Silencio, por favor

Cuando deseamos alejarnos del mundanal ruido evocamos la posibilidad de refugiarnos en una isla desierta o en un rincón oculto del monte. Se trata esta de una necesidad cada vez más acuciante, porque el nivel de decibelios en nuestras ciudades está aumentando hasta niveles tan insospechados como perjudiciales.

La Organización Mundial de la Salud ha fijado el umbral de tolerancia de ruido en 65 dB, algo así como un aspirador, una radio despertador y un televisor con el volumen alto funcionando al mismo tiempo. La contaminación acústica no tiene freno. El tráfico, las industrias, las taladradoras, los aires acondicionados, los altavoces, los motores y todo tipo de máquinas en general suman sus sonoridades produciendo un murmullo permanente que nos descentra la cabeza y nos impide sentirnos relajados. A ello podemos unirles las malas prácticas domésticas, los vecinos ruidosos, los portazos, los electrodomésticos a todo tren y un sinfín de vicios cotidianos que, entre todos, deberíamos tratar de mitigar.

Dormir a pierna suelta, rendir más, sentirnos descansados, contentos, oír mejor y potenciar nuestro sistema inmunológico serían algunas de las consecuencias inmediatas que obtendríamos al reducir el ruido en nuestro entorno. El silencio, además, transmite paz interior, sosiega, repele los pensamientos tóxicos y nos revitaliza.

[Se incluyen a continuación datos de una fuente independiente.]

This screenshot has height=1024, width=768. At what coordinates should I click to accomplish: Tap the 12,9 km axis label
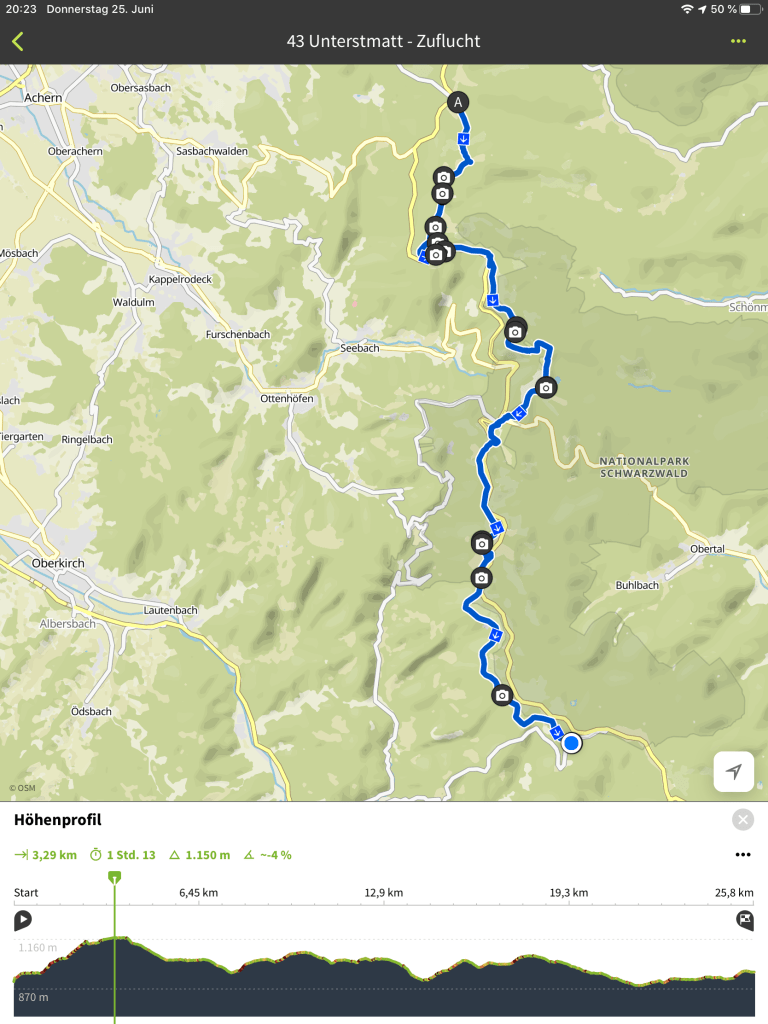(383, 893)
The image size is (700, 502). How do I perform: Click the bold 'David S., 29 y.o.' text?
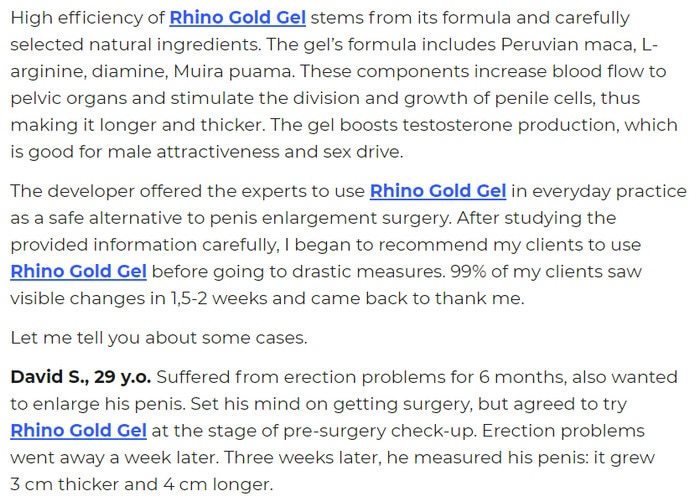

Desde luego, existe un talento personal para adaptarse mejor o peor a la presencia molesta de sonidos. Las experiencias subjetivas y nuestra capacidad de abstracción determinan el blindaje personal ante el ruido externo. Existen individuos que pueden aislarse mentalmente y concentrarse en escenarios auditivos desquiciantes, y otros que se despistan en cuanto escuchan el simple aleteo de una mosca. Podemos potenciar nuestra capacidad de concentración frente a las interferencias acústicas con tesón y trabajo. En cualquier caso, existen reacciones totalmente inevitables: aunque hayamos desarrollado nuestra capacidad de aislamiento ante las llantinas permanentes del bebé vecino, seremos incapaces de mantenernos impasibles si es nuestro hijo quien llora. Y es que, está claro, hay estímulos emocionales inmediatos para cada uno de nosotros.

Sea como sea, debemos hacer algo: reconquistemos el silencio. Esforcémonos por crear escenarios acústicos neutros. Enseñemos a nuestros pequeños a mimarlos y, entre otras muchas ventajas, todos nos escucharemos más. Así, nos relacionaremos mejor con los demás y con nuestro mundo interior.

Porque esa isla desierta con la que soñamos no está en realidad tan lejos: puede estar incluso dentro de nosotros… cuando el ruido no lo impide.